>> BEGIN

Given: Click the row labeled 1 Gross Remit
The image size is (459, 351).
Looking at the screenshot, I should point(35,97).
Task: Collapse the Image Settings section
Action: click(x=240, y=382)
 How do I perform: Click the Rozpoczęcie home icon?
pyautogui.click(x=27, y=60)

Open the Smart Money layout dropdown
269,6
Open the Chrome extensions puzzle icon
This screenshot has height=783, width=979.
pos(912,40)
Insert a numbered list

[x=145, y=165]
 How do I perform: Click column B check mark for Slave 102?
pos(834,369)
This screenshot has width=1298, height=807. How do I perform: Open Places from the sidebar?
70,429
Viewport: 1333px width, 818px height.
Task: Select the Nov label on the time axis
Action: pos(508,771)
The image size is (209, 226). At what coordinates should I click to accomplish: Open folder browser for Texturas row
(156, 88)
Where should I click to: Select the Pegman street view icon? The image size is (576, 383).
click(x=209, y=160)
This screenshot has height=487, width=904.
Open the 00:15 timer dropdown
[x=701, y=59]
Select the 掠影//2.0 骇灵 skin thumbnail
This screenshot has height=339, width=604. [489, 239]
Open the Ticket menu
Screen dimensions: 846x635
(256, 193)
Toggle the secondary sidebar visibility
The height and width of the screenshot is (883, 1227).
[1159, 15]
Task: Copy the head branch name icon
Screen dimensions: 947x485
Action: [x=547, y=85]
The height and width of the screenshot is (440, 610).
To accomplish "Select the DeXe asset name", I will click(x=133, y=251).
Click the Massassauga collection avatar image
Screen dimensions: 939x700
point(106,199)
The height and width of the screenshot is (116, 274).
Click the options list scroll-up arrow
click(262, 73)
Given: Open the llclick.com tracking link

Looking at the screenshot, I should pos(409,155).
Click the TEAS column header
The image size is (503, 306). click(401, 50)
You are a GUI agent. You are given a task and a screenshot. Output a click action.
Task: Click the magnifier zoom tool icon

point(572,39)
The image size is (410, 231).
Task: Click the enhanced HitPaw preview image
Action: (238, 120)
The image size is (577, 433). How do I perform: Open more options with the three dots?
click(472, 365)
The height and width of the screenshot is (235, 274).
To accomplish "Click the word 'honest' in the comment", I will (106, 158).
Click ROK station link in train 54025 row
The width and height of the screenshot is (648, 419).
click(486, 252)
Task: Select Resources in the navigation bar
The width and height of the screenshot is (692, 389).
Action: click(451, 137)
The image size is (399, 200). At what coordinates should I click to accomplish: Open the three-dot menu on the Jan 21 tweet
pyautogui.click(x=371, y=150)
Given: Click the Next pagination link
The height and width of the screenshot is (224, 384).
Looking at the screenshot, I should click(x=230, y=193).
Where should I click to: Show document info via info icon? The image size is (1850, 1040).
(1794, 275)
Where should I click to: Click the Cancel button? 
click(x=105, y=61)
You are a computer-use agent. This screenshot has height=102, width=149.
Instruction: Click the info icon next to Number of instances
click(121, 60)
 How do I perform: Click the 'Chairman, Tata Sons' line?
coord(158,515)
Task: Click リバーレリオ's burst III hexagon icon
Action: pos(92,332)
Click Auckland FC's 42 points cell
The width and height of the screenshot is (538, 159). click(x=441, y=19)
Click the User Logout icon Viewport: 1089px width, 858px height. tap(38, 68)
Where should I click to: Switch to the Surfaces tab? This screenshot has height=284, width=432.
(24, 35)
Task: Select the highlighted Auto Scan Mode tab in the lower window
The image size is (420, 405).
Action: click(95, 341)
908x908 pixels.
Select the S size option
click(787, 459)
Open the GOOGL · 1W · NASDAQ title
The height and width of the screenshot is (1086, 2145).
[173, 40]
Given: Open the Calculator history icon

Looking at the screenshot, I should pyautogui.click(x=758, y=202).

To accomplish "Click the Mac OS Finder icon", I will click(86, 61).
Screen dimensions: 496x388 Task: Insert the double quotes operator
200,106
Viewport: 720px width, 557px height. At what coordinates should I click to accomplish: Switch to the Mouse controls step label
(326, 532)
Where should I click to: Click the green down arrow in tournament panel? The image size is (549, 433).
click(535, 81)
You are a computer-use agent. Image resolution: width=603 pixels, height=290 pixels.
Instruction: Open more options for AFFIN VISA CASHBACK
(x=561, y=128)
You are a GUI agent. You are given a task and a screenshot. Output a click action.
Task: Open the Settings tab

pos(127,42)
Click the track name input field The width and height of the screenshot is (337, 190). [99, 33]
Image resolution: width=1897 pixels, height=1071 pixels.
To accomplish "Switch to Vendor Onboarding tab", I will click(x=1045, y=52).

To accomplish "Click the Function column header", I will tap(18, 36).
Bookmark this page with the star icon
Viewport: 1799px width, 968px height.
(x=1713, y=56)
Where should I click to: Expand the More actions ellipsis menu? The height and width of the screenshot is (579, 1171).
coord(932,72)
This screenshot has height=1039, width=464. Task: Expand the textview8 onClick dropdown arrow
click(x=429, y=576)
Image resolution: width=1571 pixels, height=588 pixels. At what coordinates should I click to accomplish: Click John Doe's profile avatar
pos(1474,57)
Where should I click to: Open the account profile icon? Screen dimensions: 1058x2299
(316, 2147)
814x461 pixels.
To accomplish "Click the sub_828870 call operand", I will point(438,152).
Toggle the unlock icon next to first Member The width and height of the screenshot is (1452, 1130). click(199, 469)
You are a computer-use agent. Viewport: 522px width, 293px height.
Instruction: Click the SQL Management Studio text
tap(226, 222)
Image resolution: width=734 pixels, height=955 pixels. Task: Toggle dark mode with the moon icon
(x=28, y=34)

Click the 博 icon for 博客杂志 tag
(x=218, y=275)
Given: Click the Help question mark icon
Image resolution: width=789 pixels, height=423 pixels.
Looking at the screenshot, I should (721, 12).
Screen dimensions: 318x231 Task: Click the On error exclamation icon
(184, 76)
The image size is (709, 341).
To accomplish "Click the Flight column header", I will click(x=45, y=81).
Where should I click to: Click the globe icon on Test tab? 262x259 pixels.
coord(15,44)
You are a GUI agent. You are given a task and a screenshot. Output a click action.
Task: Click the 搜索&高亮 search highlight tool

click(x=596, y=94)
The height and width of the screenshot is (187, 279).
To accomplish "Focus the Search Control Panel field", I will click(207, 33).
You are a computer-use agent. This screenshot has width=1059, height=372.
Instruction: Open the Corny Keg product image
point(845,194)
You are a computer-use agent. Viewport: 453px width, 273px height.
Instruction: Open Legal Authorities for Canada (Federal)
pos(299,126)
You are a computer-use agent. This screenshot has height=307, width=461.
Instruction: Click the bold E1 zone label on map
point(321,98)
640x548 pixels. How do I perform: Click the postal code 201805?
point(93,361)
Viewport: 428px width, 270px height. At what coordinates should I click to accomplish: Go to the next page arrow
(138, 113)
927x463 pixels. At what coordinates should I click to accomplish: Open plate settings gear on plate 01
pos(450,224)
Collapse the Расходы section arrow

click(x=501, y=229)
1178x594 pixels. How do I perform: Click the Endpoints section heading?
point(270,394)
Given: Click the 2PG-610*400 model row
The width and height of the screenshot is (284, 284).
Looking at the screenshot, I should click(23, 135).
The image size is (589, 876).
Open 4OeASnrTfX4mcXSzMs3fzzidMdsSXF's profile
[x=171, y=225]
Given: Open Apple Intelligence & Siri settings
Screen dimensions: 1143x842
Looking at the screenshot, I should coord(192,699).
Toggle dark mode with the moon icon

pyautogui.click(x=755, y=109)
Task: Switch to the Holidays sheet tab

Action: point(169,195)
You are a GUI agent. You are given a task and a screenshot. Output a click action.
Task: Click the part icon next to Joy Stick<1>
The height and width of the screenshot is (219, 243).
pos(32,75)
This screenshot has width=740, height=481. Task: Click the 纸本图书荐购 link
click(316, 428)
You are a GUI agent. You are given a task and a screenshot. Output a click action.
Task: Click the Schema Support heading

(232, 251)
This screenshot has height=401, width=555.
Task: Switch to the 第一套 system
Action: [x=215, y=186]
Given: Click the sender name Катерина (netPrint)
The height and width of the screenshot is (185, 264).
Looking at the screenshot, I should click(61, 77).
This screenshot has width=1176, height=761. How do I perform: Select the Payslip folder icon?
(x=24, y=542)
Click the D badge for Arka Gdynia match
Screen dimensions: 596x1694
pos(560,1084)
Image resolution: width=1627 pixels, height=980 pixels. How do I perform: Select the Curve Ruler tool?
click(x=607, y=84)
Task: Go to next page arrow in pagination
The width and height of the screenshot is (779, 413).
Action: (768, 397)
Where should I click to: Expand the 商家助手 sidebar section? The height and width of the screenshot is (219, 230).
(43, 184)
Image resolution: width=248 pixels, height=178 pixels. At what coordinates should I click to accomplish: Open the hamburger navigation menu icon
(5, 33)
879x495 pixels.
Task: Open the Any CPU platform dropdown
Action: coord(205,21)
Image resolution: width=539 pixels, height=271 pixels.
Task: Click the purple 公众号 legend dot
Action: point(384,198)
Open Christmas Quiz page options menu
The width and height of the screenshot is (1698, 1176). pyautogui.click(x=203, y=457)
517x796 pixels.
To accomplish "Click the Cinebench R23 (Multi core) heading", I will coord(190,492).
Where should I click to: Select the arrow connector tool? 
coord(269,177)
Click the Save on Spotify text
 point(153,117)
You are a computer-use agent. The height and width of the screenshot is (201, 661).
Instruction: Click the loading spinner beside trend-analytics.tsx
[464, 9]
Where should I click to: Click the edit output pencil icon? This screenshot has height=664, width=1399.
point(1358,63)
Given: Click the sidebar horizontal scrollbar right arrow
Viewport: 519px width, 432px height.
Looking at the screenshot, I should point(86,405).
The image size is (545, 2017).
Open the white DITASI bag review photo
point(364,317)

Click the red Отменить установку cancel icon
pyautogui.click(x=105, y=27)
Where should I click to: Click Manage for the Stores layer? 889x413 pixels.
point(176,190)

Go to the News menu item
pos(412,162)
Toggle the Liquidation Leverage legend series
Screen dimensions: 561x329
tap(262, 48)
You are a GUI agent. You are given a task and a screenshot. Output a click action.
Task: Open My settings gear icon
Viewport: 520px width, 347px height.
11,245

>> END

* Exercise *
Copy out the listing above word for word, from its first line through the line containing "pyautogui.click(x=27, y=60)", inclusive.

* In response *
Given: Click the row labeled 1 Gross Remit
The image size is (459, 351).
Looking at the screenshot, I should point(35,97).
Task: Collapse the Image Settings section
Action: click(x=240, y=382)
 How do I perform: Click the Rozpoczęcie home icon?
pyautogui.click(x=27, y=60)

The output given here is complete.